The Yellowstone Business Partnership brings together businesses that depend on the health of the wild land environment in the Yellowstone-Teton region. Business members tend to be connected to the tourist industry in some way, but not all. The partnership believes the environment is the cornerstone of the economy, parks are our future, and conservation is essential. They seek to develop "sustainable capitalism" based on the natural resources of the region.

Events provide windows to unfamiliar aspects of the local scene. Rural and urban residents rub elbows at the Manhattan Potato Festival, Summer (4-H) Fair, and Wild West Winterfest. Four-H and FFA programs involve youth and their parents in urban and rural issues. In spring, the Gallatin Valley Agriculture Committee sponsors Farm Fair for fourth graders countywide. Montana Outdoor Science School holds a Snow Festival, Watershed Festival, RaptorFest and outdoor science classes for children and adults.

"Dialogue" can be an experience like shopping or dining out. Farmer's Markets and the Community Food Co-op have increased awareness of locally produced food. The Co-op and Helena-based AERO sponsor farm tours. The Corporation for the Northern Rockies in Livingston and the Chef's Collaborative have worked to get local food into area restaurants and Yellowstone Park. The horticulture program at Montana State University started their own Towne Farm to contribute to the Food Bank, Farmer's Market, and MSU Food Service. The Gallatin Valley Independent Business Association promotes the value of "investing" in small businesses through "buy local" campaigns.

Periodicals and online media have a role in the dialogue. The Belgrade News has done an excellent job of covering water, agricultural, and small-town issues in Gallatin County. Compared to the Bozeman Daily Chronicle, it really does cover a different "beat."

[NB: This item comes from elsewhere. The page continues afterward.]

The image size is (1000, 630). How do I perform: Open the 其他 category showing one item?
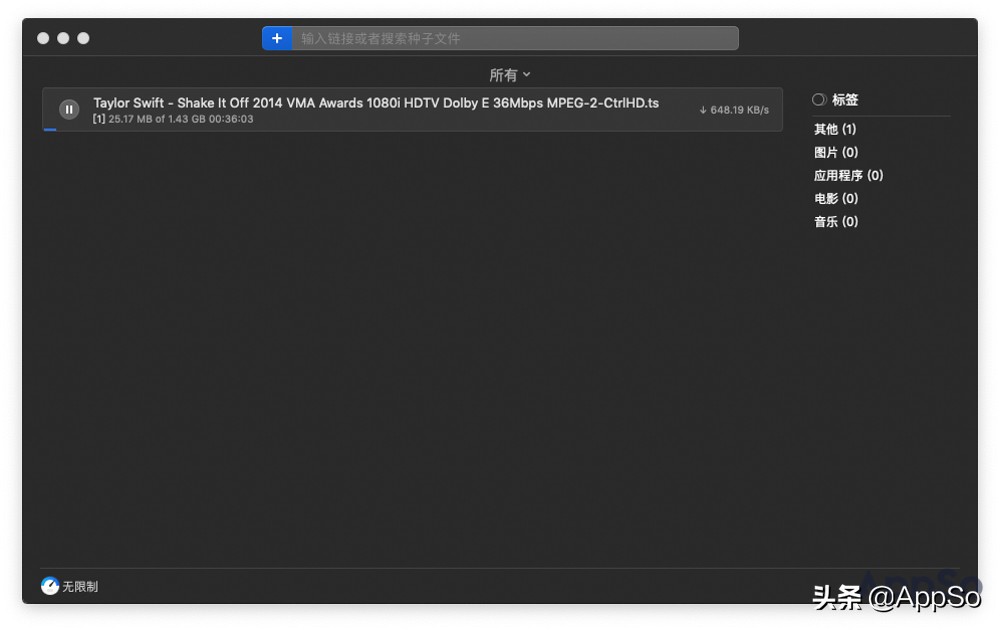(x=834, y=129)
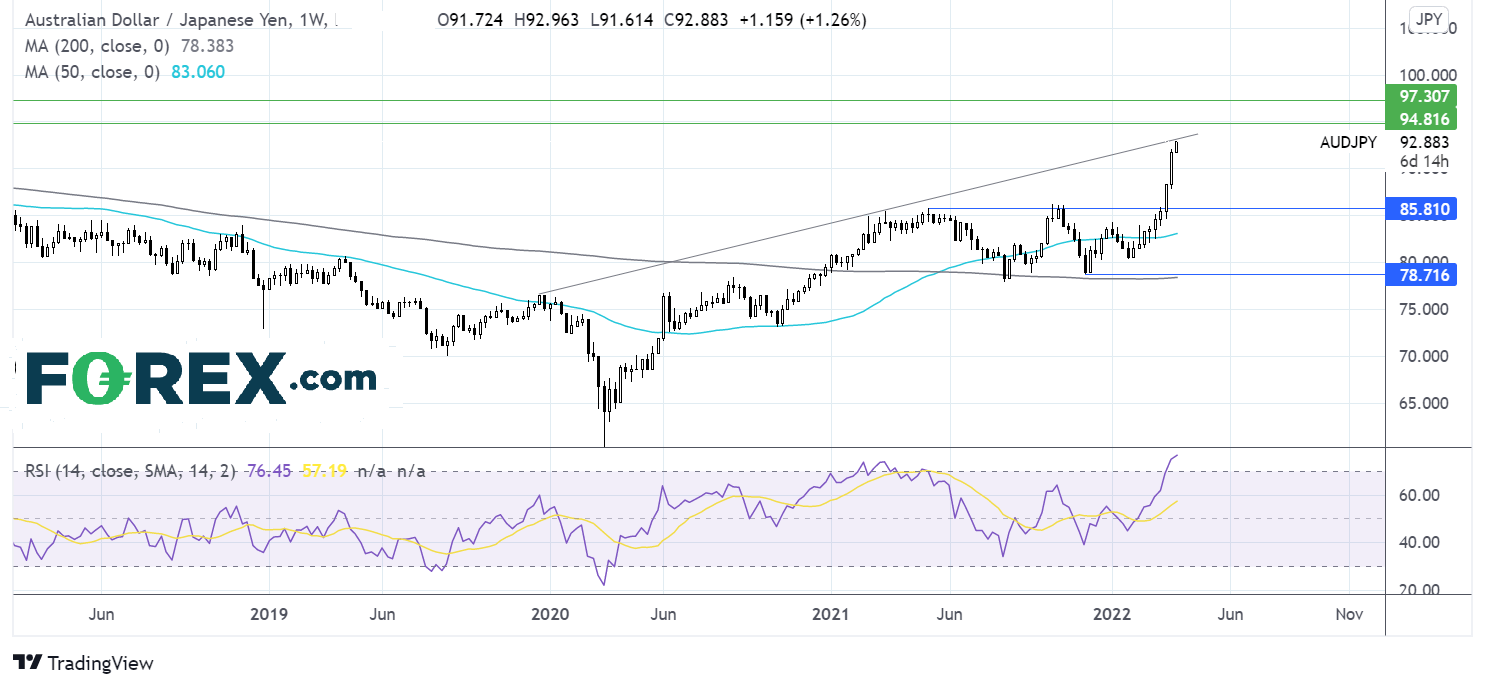The width and height of the screenshot is (1487, 687).
Task: Click the AUDJPY symbol label on price axis
Action: point(1347,143)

The online magazine NewWest.Net is unique in that it offers the opportunity for reader comment. Recent articles have dealt with the issues of countywide zoning, power lines and corridors to serve resort areas like Big Sky, and the threats of wild fires to homes in the wild land-urban interface. And, the Gallatin Grassroots Forum encourages residents to get involved in public policy issues with reminders of opportunities for public input.

Tours allow participants to see the world through another's eyes. The scenery is the same, but the interpretations differ. The Greater Gallatin Watershed Council has been very effective in getting people of diverse backgrounds together for bus tours.

Last summer, GGWC sponsored a tour of the West Gallatin (Irrigation) Canal from its source at the mouth of Gallatin Canyon for planners, realtors, and developers. Irrigators have complained that developers have neither understood nor respected the legal rights accompanying irrigation ditch infrastructure. The West Gallatin River has 37 ditch companies with extensive infrastructure that has been in place for 100 years. The "show me" trip was co-sponsored by the Gallatin Conservation District, the Gallatin Local Water Quality District and the Association of Gallatin Agricultural Irrigators. During the tour, participants heard the perspectives of planners, lawyers, state water rights officials, and hydrologists. As a result, realtors, planners, and irrigators have begun looking for ways to work together.

Each encounter with new perspectives leads to a clearer image of the total picture of sense of place and our role in it. Anyone can initiate the dialogue. Anyone can join in.